Sędzia Łukasz Bednarek nie po raz pierwszy dał się we znaki krakowskiemu klubowi. 11 miesięcy temu prowadził w Poznaniu drugie spotkanie barażowe Garbarni Kraków o awans do II ligi. Podyktował tam na korzyść Warty jedenastkę za faul, którego nie było, za co miał potem przepraszać trenera Mirosława Hajdę.

Warto zwrócić uwagę: Spotkanie rozpoczęło się 30 minut później z powodu awarii prądu.

- Niespodziewany poślizg nie wybił wiślaków z rytmu. W szóstej minucie wynik otworzył Petar Brlek. Chorwat zdobył ósmą bramkę w sezonie po zgraniu piłki głową przez Ondraszka. Do Czecha dośrodkował Rafał Boguski.

- Korona wyrównała po rzucie rożnym. Arkadiusz Głowacki przegrał rywalizację w powietrzu z Radkiem Dejmkiem, który głową wpisał się na listę strzelców

- Goście odpowiedzieli pierwszym w sezonie golem Krzysztofa Mączyńskiego. Reprezentant Polski dopadł do wybitej piłki i efektownym uderzeniem dał Wiśle prowadzenie.

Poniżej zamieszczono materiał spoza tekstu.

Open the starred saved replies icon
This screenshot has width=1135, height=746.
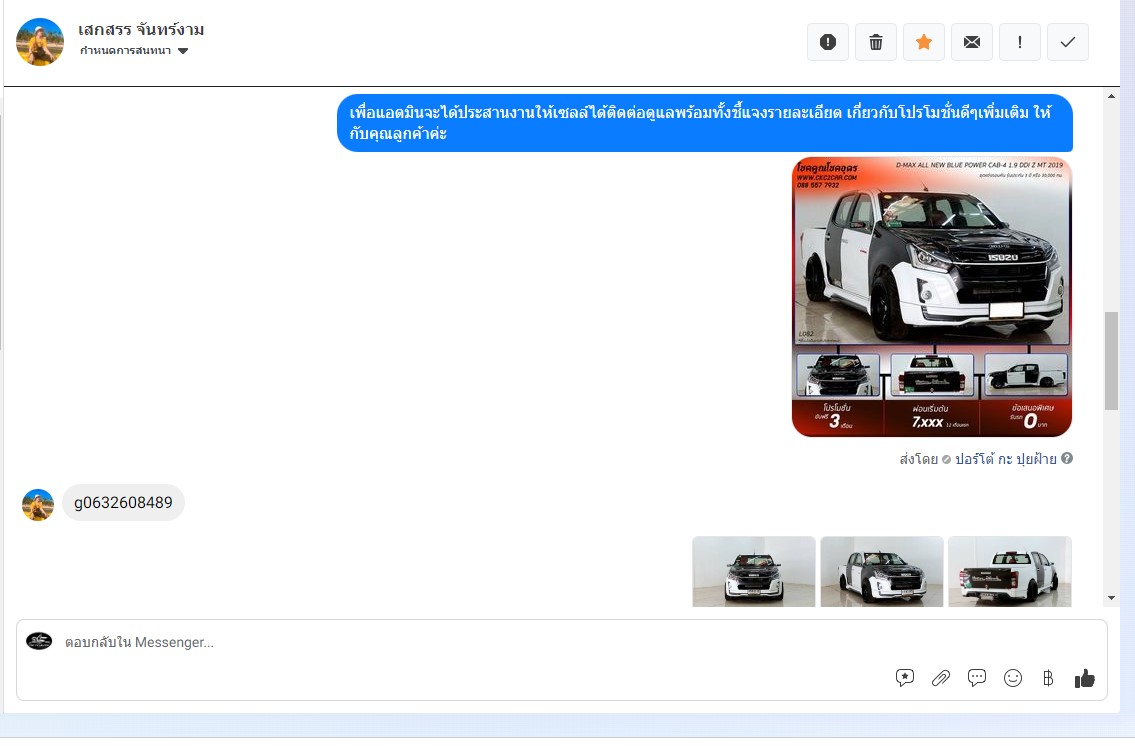point(905,678)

- Korona mogła zdobyć gole bez pomocy sędziego, ale Wisła miała szczęście. Dobrze bronił Załuska, a w jednej sytuacji z linii piłkę wybił Gonzalez.

- Z Pogonią Wisła zagra bez Ondraszka, który będzie pauzować za kartki.

Korona Kielce - Wisła Kraków 3:2 (1:2)

Bramki: Dejmek (18.), Możdżeń (54.), Kiełb (58., karny) - Brlek (6.), Mączyński (29.).

Korona: Borjan - Rymaniak, Dejmek, Grzelak, Kallaste - Możdżeń, Żubrowski – Kiełb (80. Marković), Aankour (61. Cebula), Pyłypczuk (46. Kotarzewski) - Górski.

Wisła: Załuska - Cywka, Głowacki, Gonzalez, Spicić - Mączyński, Llonch (63. Bartosz) – Boguski (80. Stilić), Brlek, Małecki - Ondraszek (70. Uryga).

Żółte kartki: Żubrowski, Borjan - Mączyński, Głowacki, Ondraszek, Gonzalez (x2), Małecki.

Czerwona kartka: Gonzalez (66., za dwie żółte).

Sędziował Łukasz Bednarek (Koszalin).